The primary contributions of this dissertation are associated with the development of
new methods for exploring the design space for large scale computer simulations.
Primarily, the proposed design space exploration procedure uses a hierarchical
partitioning method to help mitigate the curse of dimensionality often associated with the
analysis of large scale systems.
The research presented in this dissertation focuses on introducing new optimization
algorithms based on metamodeling techniques that alleviate the burden of the
computation cost associated with complex engineering design problems. Three new
global optimization algorithms were introduced in this dissertation, Approximated
Unimodal Region Elimination (AUMRE), Space Exploration and Unimodal Region
Elimination (SEUMRE), and Mixed Surrogate Space Exploration (MSSE) for
computation intensive and black-box engineering design optimization problems. In these
algorithms, the design space was divided into many subspaces and the search was
focused on the most promising regions to reach global solutions with the resources
available and with less computation cost.

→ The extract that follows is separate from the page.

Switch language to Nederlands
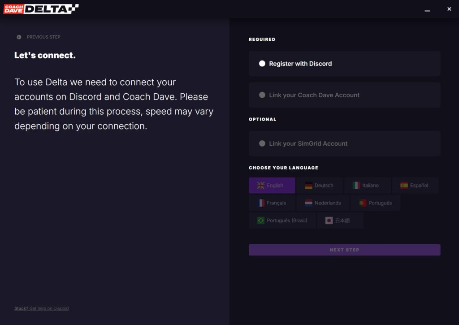This screenshot has height=325, width=459. coord(323,203)
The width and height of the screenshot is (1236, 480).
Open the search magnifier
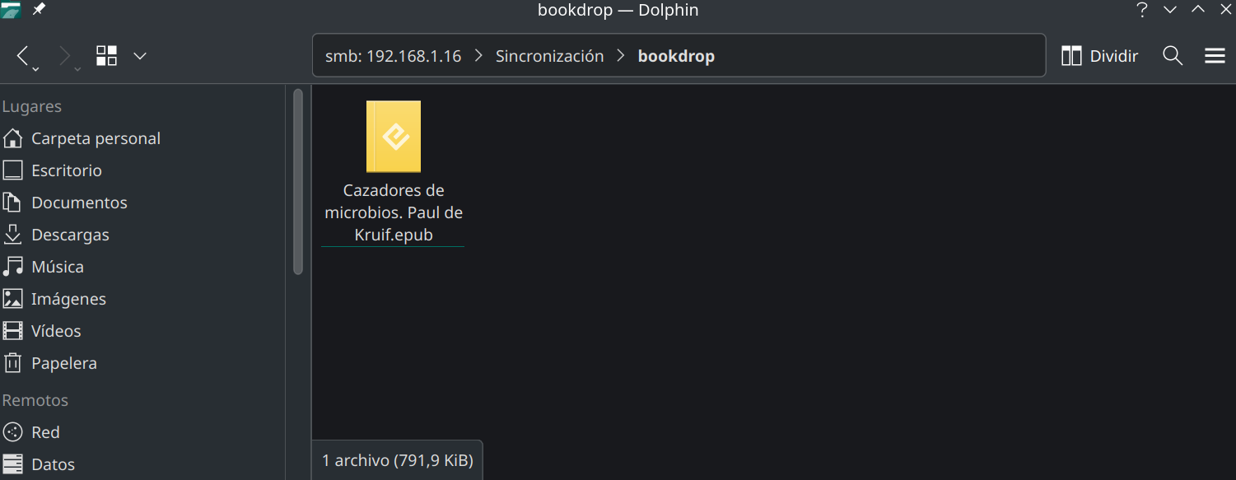coord(1173,56)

Metamodeling techniques such as Response Surface Method (RSM), Radial Basis
Function (RBF), and Kriging (KRG) are introduced and used in this work. RSM has been
used because of its advantages such as being easy to construct, understand and
implement. Also due to its smoothing capability, it allows quick convergence of noisy
functions in the optimization. RBF has the advantage of smoothing data and interpolating
them. KRG metamodels can provide accurate predictions of highly nonlinear or irregular
behaviours. These features in metamodeling techniques have contributed largely towards
obtaining comparably accurate global solutions besides reducing the computation cost
and resources.
Many multi-objective optimization algorithms, specifically those used for engineering
problems and applications involve expensive fitness evaluations. In this dissertation, a
new multi-objective global optimization algorithm for black-box functions is also
introduced and tested on benchmark test problems and real life engineering applications.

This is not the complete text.